Freelance writer & Creative Communications Specialist


July’s blustery sunshine brought the hedgerows and nectar-rich plants in the garden fluttering to life. While heat waves named after devils wrung the life from people and wildlife in Spain and Italy, in the UK we enjoyed billowy clouded blue skies, a gentle breeze and temperatures in the low to mid 20’s.

One evening I stopped on Furlongs to watch meadow browns, peacocks, red admirals and comma butterflies on the bramble, honey bees skittering between the nectar rich pink flowers. A metallic green fly balanced on a bramble leaf, lifting his legs in turn, thin and dainty as eyelashes, to clean. A ladybird busied up the stem of a meadowsweet, clambering crossly through the frothy cloud of creamy cymes as if she was surprised to find them there, despite their heady, giveaway scent. 

Gardening for wildlife

Gardening for wildlife means that the grass is long and plants that are traditionally thought of as weeds are given ground in my garden. As July progressed, I watched Cinnabar moth caterpillars munch their way through yellow spires of ragwort and frilly-leaved groundsels. Named after Cinnebar, the bright scarlet form of mercury, the adult is a vampy red and black glossy moth. In June the adult emerges from the soil to lay its eggs, hatching into Pippi Longstocking-style caterpillars, warning predators off with their bright stripes.
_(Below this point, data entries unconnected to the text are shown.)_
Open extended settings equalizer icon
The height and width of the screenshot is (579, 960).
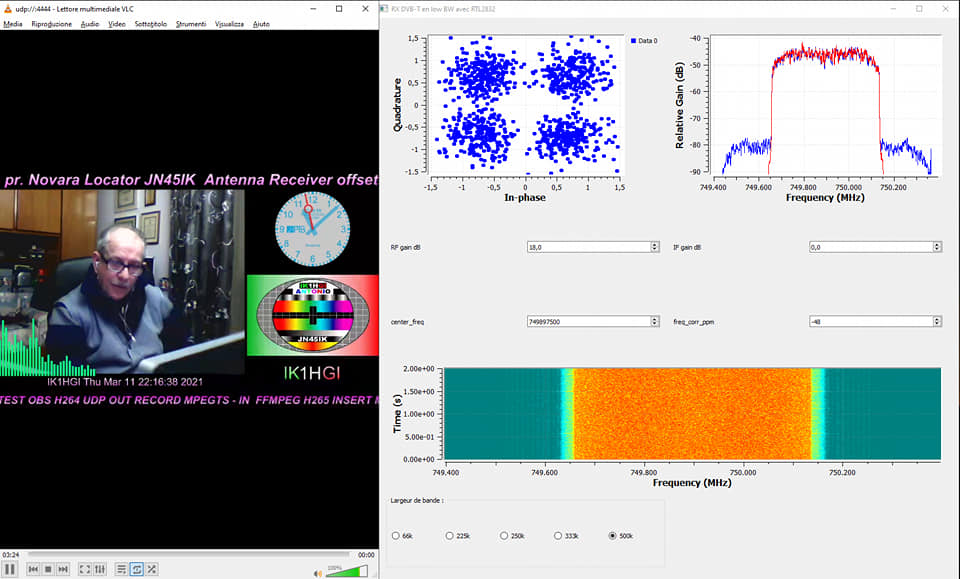100,569
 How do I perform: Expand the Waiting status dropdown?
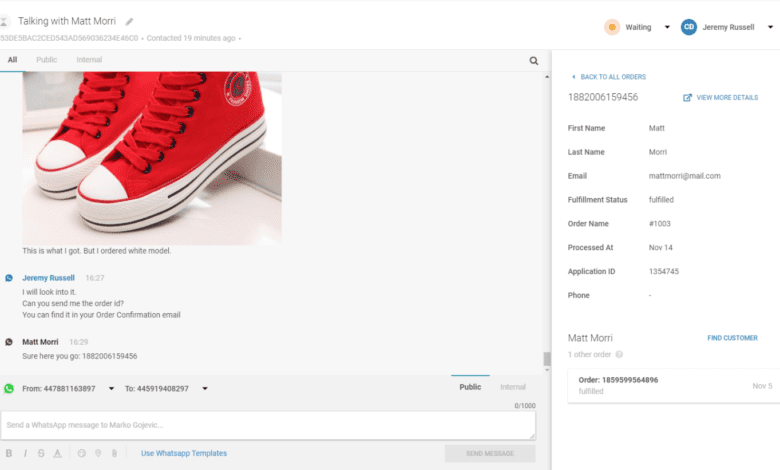point(667,27)
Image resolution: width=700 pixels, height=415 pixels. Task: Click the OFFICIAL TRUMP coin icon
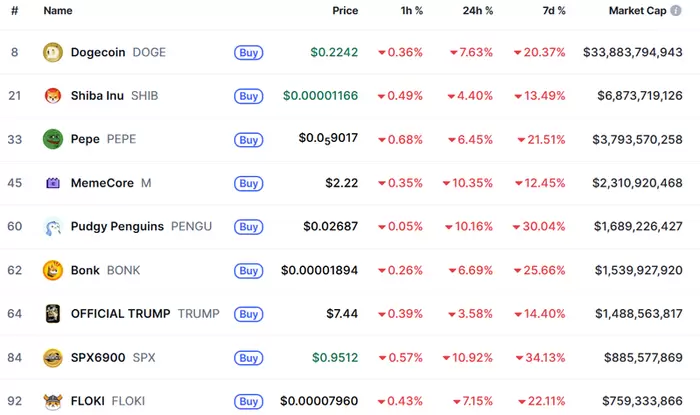tap(52, 314)
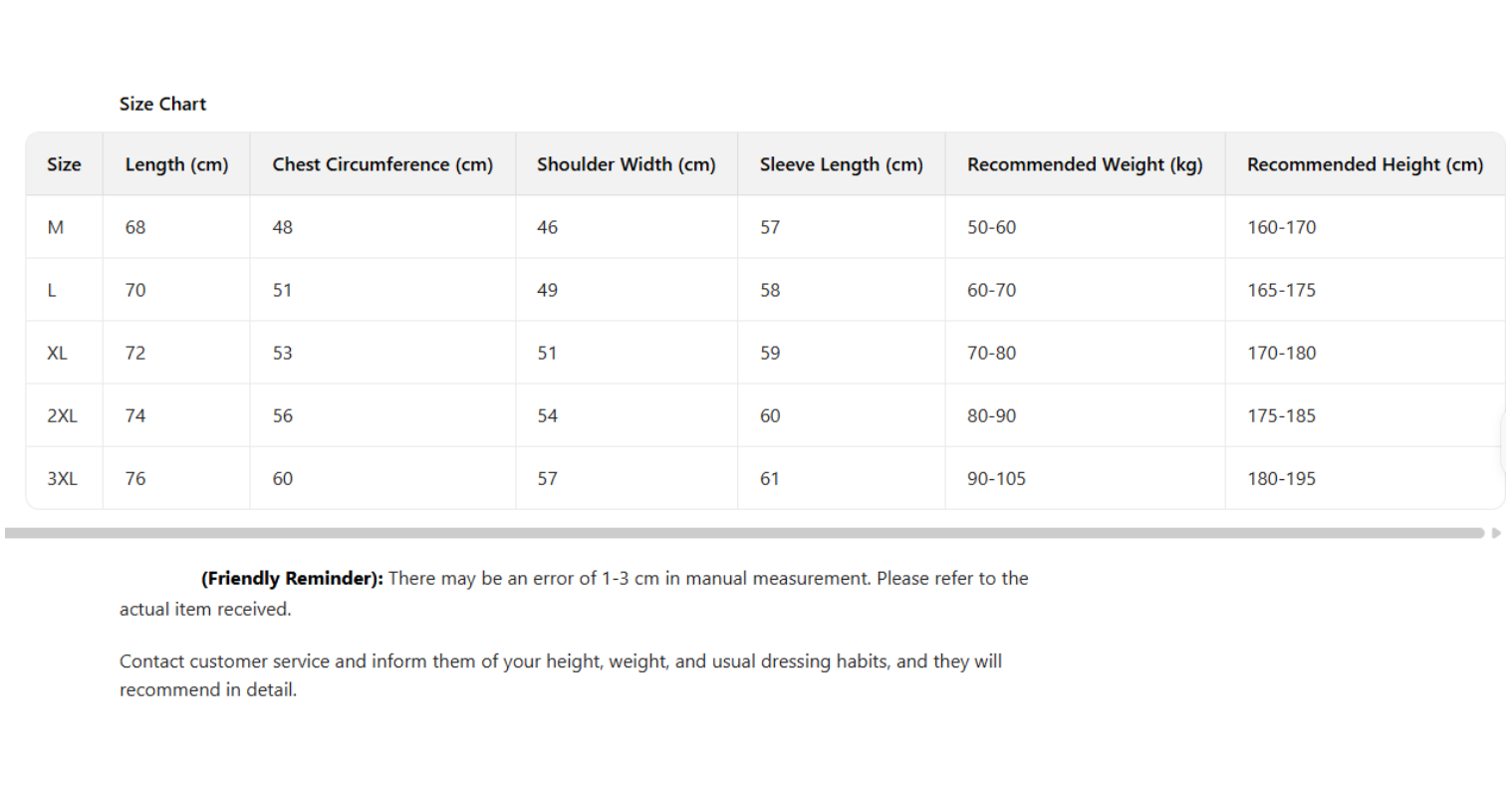Select the XL size row label
1512x786 pixels.
[x=58, y=353]
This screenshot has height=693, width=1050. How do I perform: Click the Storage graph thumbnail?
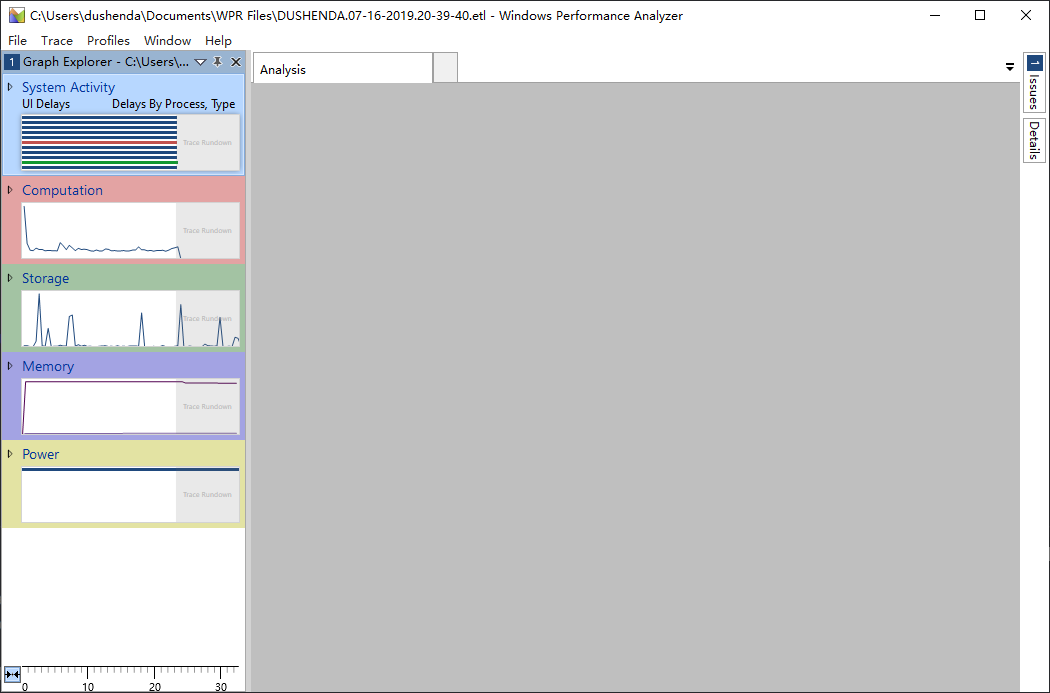point(130,319)
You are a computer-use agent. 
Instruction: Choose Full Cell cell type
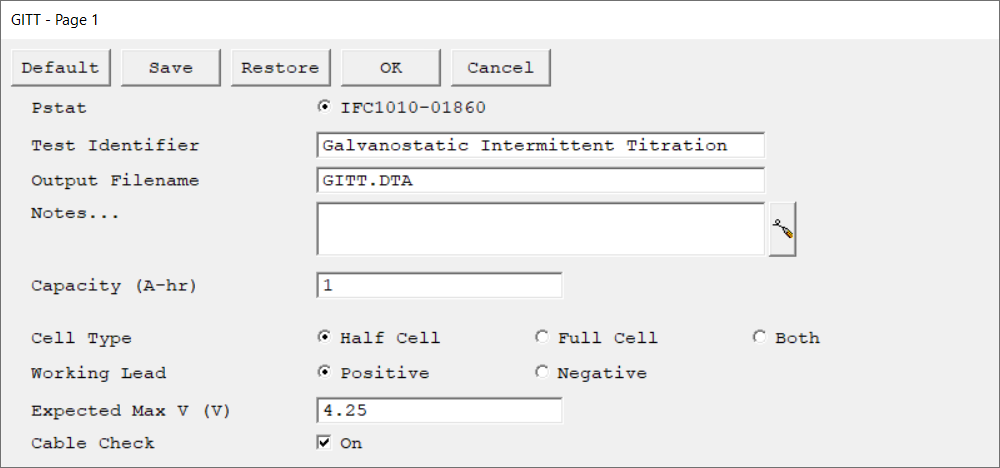[x=542, y=338]
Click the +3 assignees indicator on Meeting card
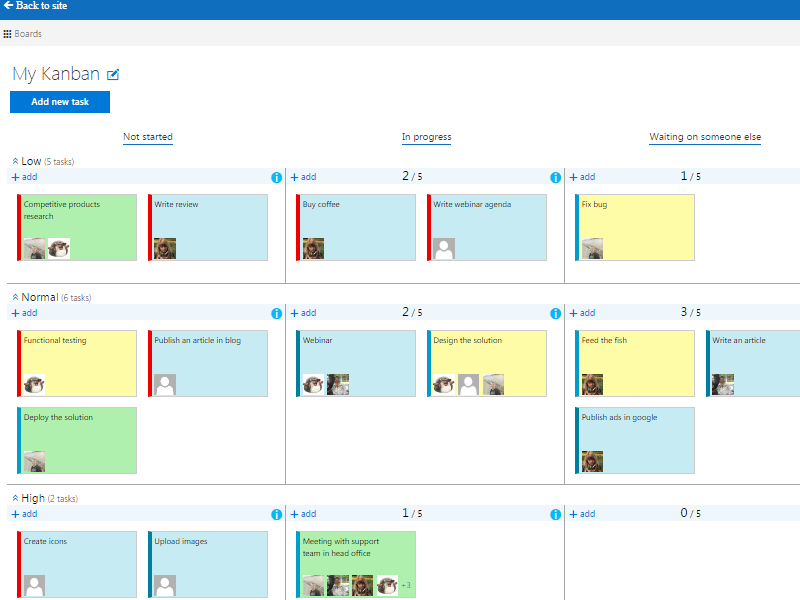The image size is (800, 600). [406, 585]
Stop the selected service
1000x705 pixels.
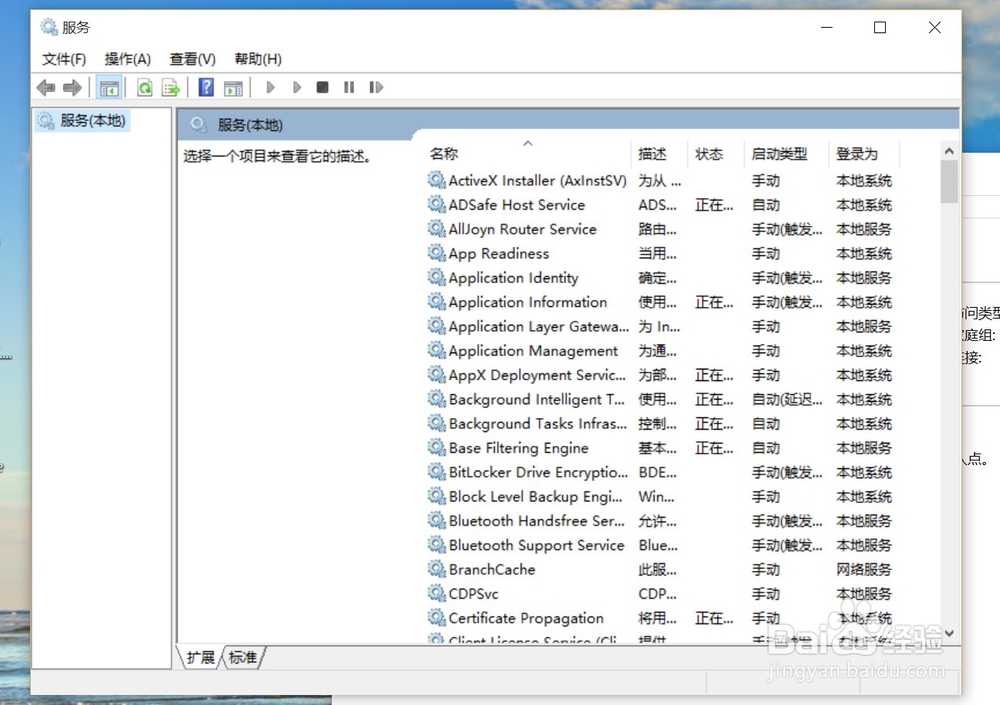[322, 87]
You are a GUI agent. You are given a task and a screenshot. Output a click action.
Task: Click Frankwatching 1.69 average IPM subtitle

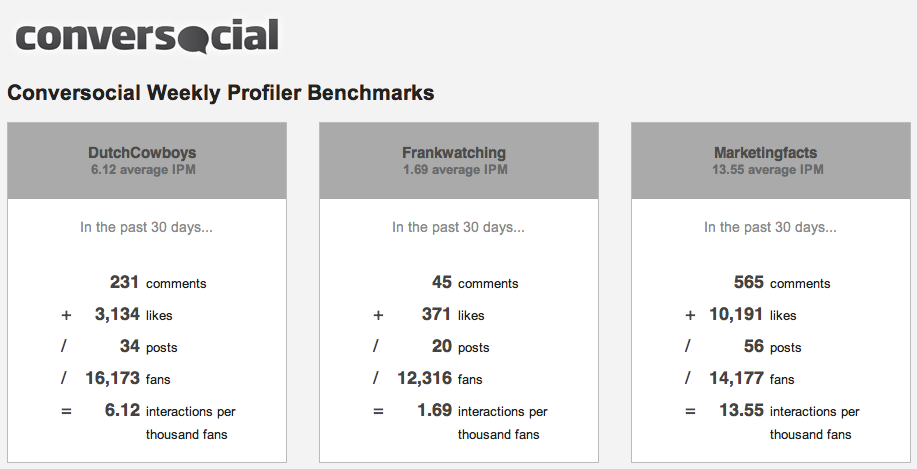454,170
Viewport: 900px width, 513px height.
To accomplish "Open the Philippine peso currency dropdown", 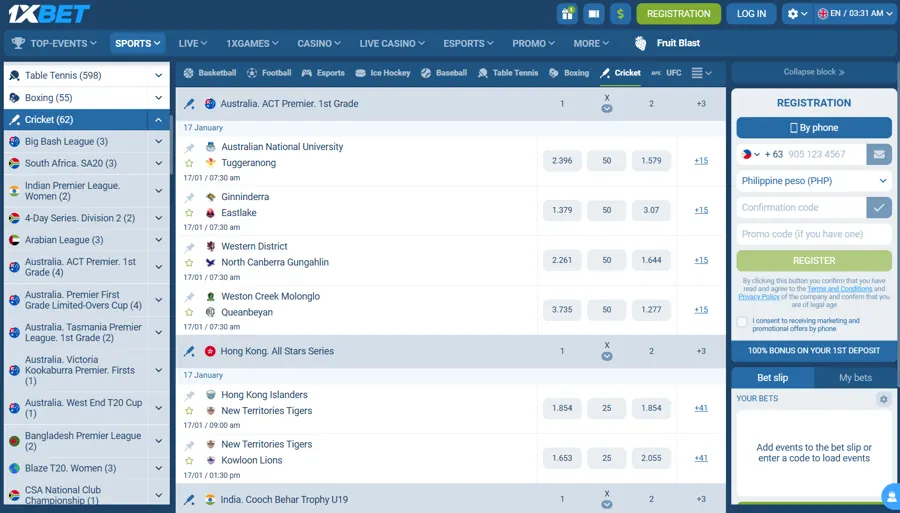I will coord(814,181).
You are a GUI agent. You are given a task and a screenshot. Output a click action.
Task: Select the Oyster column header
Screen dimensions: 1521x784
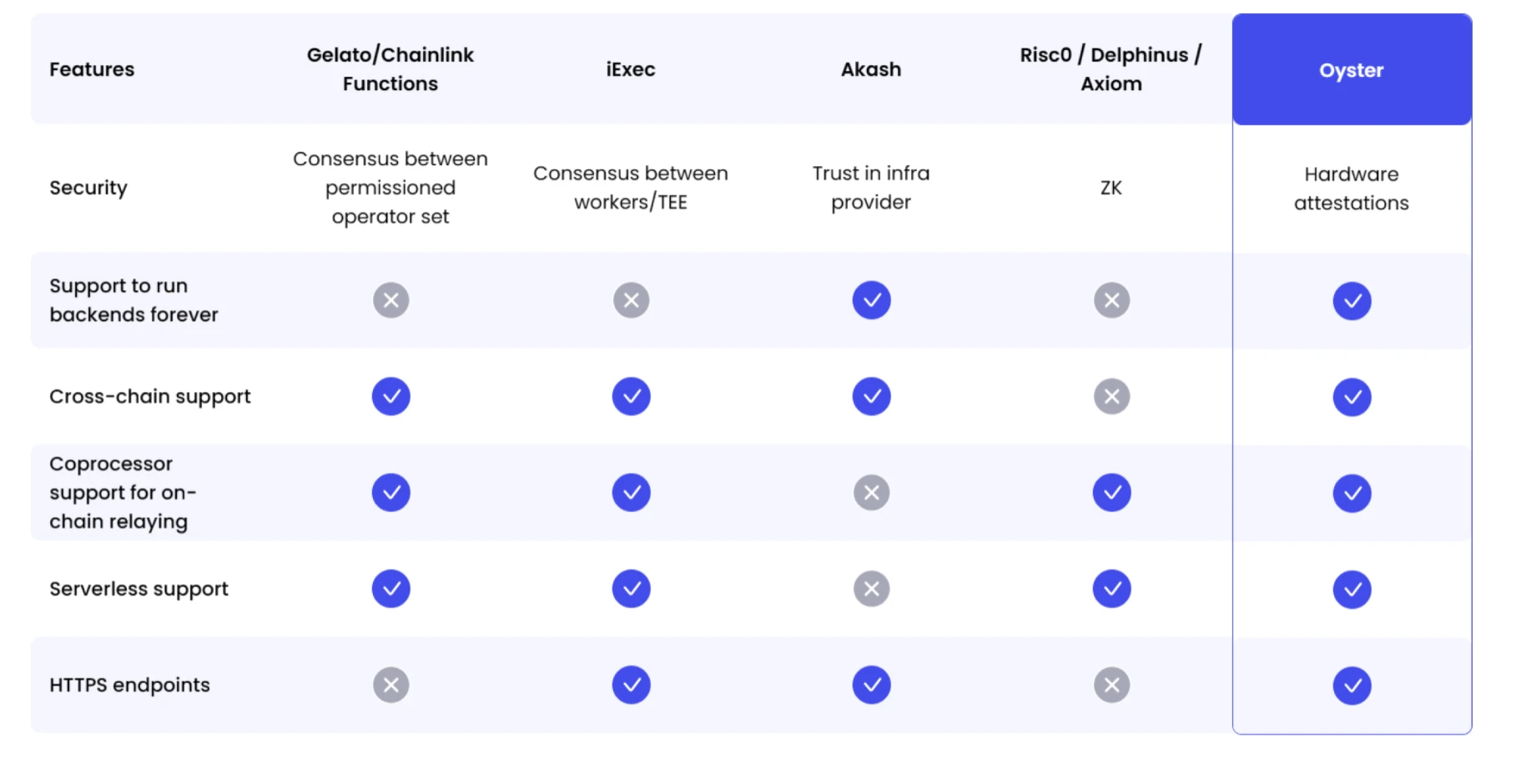coord(1351,70)
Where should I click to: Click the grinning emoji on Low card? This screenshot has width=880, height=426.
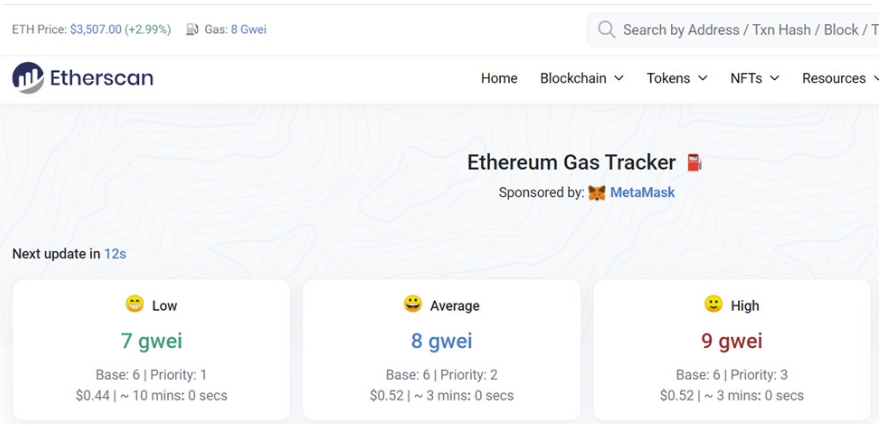[x=135, y=304]
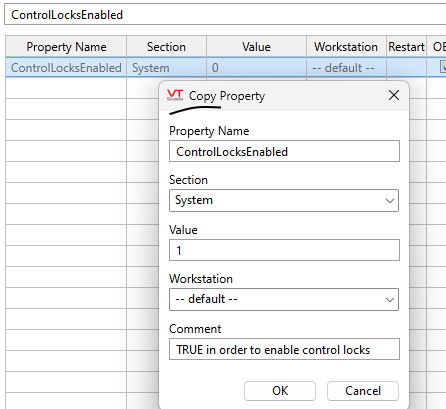
Task: Confirm with the OK button
Action: [x=280, y=391]
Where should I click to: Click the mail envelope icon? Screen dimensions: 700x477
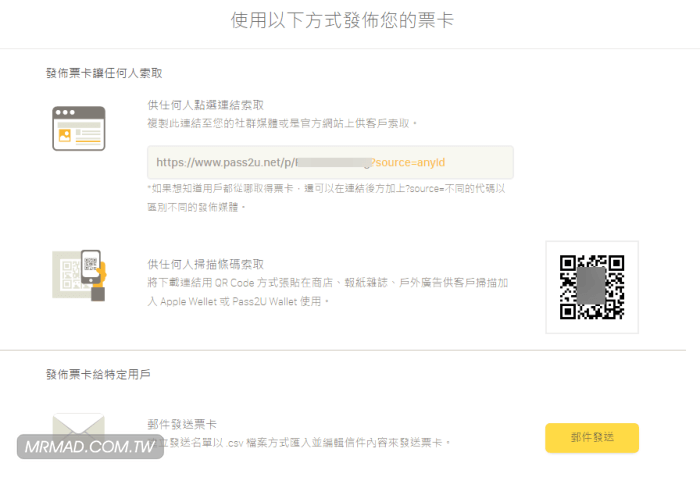pos(78,426)
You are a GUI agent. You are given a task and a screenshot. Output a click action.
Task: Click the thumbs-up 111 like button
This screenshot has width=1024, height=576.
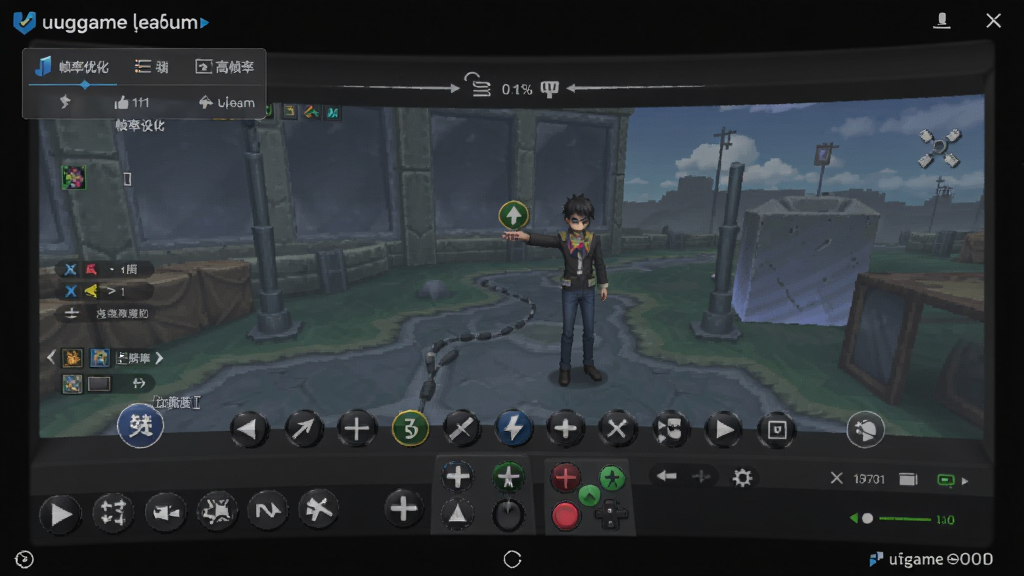pos(132,103)
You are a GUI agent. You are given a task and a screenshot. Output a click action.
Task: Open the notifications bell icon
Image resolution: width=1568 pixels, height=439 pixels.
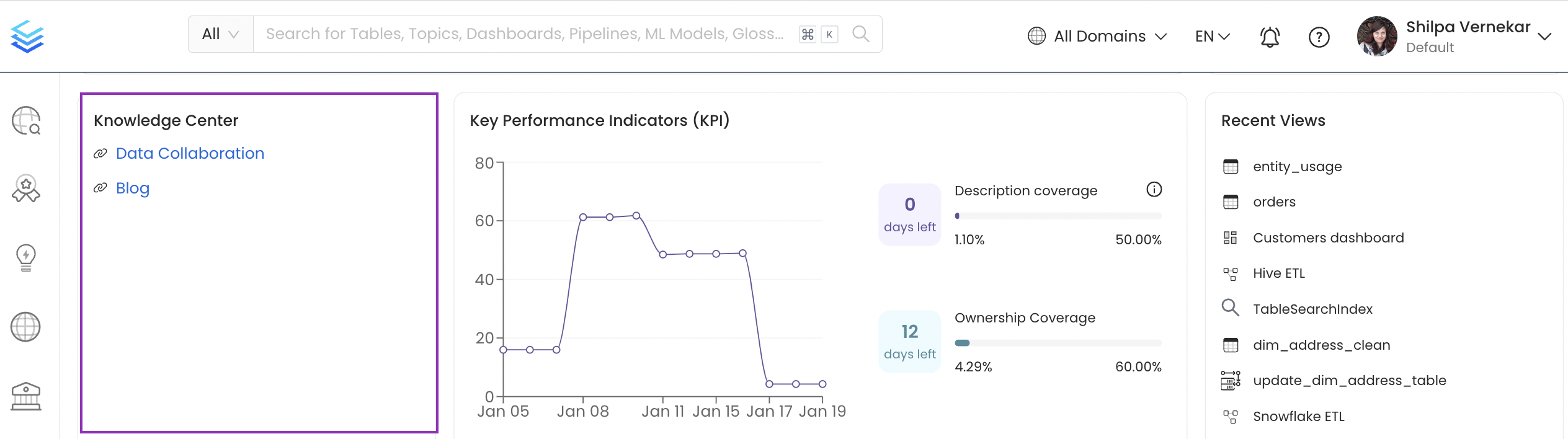click(1269, 37)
The caterpillars slow-race each other to the top of plants, swelling in size until they can’t eat any more, or, when food is scarce, cannibalising each other. When their bellies are full, they burrow into the ground to pupate over winter, emerging in the summer for the next turn of the wheel. In European countries where they are plentiful, their appearance and toxicity lead to associations with black magic and witchcraft. They seem like magic to me.

Bees, beetles and butterflies

By July my approach to gardening saw the straight green flush of spring and vibrant whirl of early summer replaced by dessicating flower heads and leggy stems. I thought of friends’ gardens, colour-schemed and smart, and began to feel as if I might have got it wrong. But as I sat on the bench to drink my coffee I noticed three types of bees on the maroon heads of the sagging bullet alliums. I remembered learning that bees are terrible fliers, don’t have waists, (wasps do, hence ‘waspish waist’) and can sense oily traces on a flower announcing that another bee has got to the nectar already. As I drank my coffee I really looked at the garden, noticing the hoverflies and zebra-striped flies crowding the heads of the wild yarrow that I’d left to flower in the lawn; the peacocks and admirals sipping at the orange-centred flowers of the ecclesiastical purple buddleia. A pair of large whites skipped over the lavender and a comma rested on the bench, his wings fanned wide in the sun. I thought of how at dusk when I came up to shut the hens I saw little white moths dancing along the borders, a bat swooping overhead funnelling midges and moths; how I’ve uncovered stag beetles in the wood pile and under pots and how Calum had wrestled a slow worm from the hens when he visited. Investigating a rustling in the courtyard one evening I saw a toad hopping behind a chimney pot. My garden, I realised, was beautiful in its own, and perhaps, most important way. 

Swallows circling

It’s not just the hedgerows and borders that are fluttering. For the third year in a row the swallows have returned to nest in our shed. By July they had fledged one brood and were busy gathering nesting material to start another. They were back to burbling at dawn, forgetting their crossness with me and the cat now that the fleglings had found their wings and they were taken up with the rush of starting again. At dusk we watched them usher the fledglings back to the shed after a day spent circling Sandford skies, skimming flies from cow pats. It was as if they were putting them to bed after a day out at the seaside, tired but still excited, charged by the vastness of life. They swooped and dived and circled, a black chittering cloud, like the Wicked Witch of the West, until they dissolved into the shed, flighty and chirrupy, darting in and out until the chattering softened and quietened.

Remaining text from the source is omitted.